# Homework of Ch3. Malware Behavior Log Classification
----
This is the homework snippet of TU-ETP-AD1062 Machine Learning Fundamentals.

For more information, please refer to:
https://sites.google.com/view/tu-ad1062-mlfundamentals/

## Import Packages
----
- Data pre-processing:
    - `pandas`: Used for CSV reading
    - `os`: Used for path join
    - `sklearn.preprocessing.LabelEncoder`: Convert string-based labels into numeric labels
- Classifier training and predicting:
    - `lightgbm`: Gradient boosting (Ch.3)
    - `sklearn.svm.SVC`: Support Vector Machine (Ch.2, Ch.3)
    - `sklearn.neural_network.MLPClassifier`: Multi-Layer Perceptron (Ch.3)
- Performance evaluation:
    - `sklearn.model_selection.cross_validate`: **Automatically** divide your data into training and validation set for k-times, construct classifier and compute the scores, which is for k-fold cross-validation
    - `sklearn.model_selection.train_test_split`: Divide your data into training and validation set for once, then feed into classifier by yourself, observing the score and confusion matrix
    - `mlfund.plot.PlotMetric`: plot confusion matrix (provided by this repository)

In [None]:
!pip install pandas

import pandas as pd
import os
from sklearn.preprocessing import LabelEncoder

import lightgbm as lgb
from sklearn.svm import SVC
from sklearn.neural_network import MLPClassifier

from mlfund.plot import PlotMetric
from sklearn.model_selection import cross_val_score
from sklearn.model_selection import train_test_split
%matplotlib inline

## 1. Data pre-processing
----
The code snippet is used to:
1. Read CSV files,
2. Convert the required part into `numpy.ndarray` for scikit-learn training and predicting, and
3. Convert the string labels into numeric labels by `sklearn.preprocessing.LabelEncoder`, i.e.,:
    - `PWS:Win32/Fareit`: 0
    - `Trojan:HTML/Brocoiner`: 1
    - `Trojan:O97M/Obfuse`: 2
    - ...
    - `VirTool:Win32/VBInject`: 19

### 1.1. Read CSV Files by Pandas
----
Here we simply use `pandas.read_csv` for the csv reading. Notice that:
- The result will be pandas `DataFrame`, however most of machine learning framework accept `numpy.ndarray`, therefore we need to convert it by accessing `.values`
- The first column `id` should be ignored, therefore we accessed the values from the 1-st column instead of 0-th column (i.e., using `.values[:, 1:]`)

In [None]:
# Training set
df_train_feature = pd.read_csv(os.path.join('data', 'hw03_dataset.train.feature.csv'))
df_train_label = pd.read_csv(os.path.join('data', 'hw03_dataset.train.label.csv'))

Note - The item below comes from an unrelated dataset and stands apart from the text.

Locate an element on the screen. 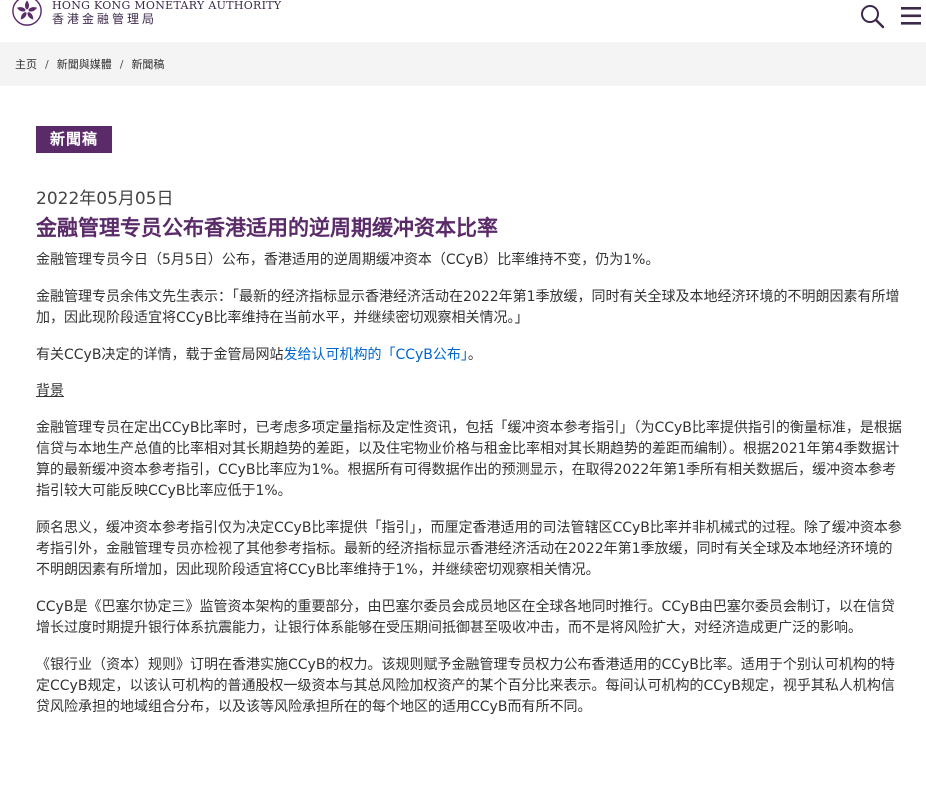 This screenshot has width=926, height=799. paragraph-3-end: 。 is located at coordinates (474, 355).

X_train = df_train_feature.values[:, 1:]
y_train_str = df_train_label.values[:, 1:].reshape(len(df_train_label.values[:, 1:]))


# Testing test
df_test_feature = pd.read_csv(os.path.join('data', 'hw03_dataset.test.feature.csv'))
df_test_label = pd.read_csv(os.path.join('data', 'hw03_dataset.test.label.csv'))

X_test = df_test_feature.values[:, 1:]
y_test_str = df_test_label.values[:, 1:].reshape(len(df_test_label.values[:, 1:]))

In [None]:
display(df_train_feature)

### 1.2. Convert String Label to Numeric Labels
----


In [None]:
label_encoder = LabelEncoder()
label_encoder.fit(y_train_str)

y_train = label_encoder.transform(y_train_str)
y_test = label_encoder.transform(y_test_str)

In [None]:
display(label_encoder.classes_)

## 2. Construct your Classifier
----
Build your classifier with 2 types evaluation:
- Spliting your training data into 80% training set (`X1` and `y1`) and 20% testing set (`X2` and `y2`) **only for once**
- Automatically conduct k-fold cross validation

In [None]:
def create_gradient_boost():
    return lgb.LGBMClassifier()

def create_svc():
    return SVC(C=1.0)

def create_MLP():
    return MLPClassifier()

In [None]:
scores = cross_val_score(create_gradient_boost(), X_train, y_train, cv=5)
display(scores)

In [None]:
clfLgb = lgb.LGBMClassifier()
clfLgb.fit(X_train, y_train, feature_name=df_train_feature.columns.to_list()[1:])

In [None]:
y_test_predict = clfLgb.predict(X_test)

In [None]:
plot = PlotMetric()
plot.set_labels(list(label_encoder.classes_))
plot.confusion_matrix(y_test, y_test_predict, normalize=True)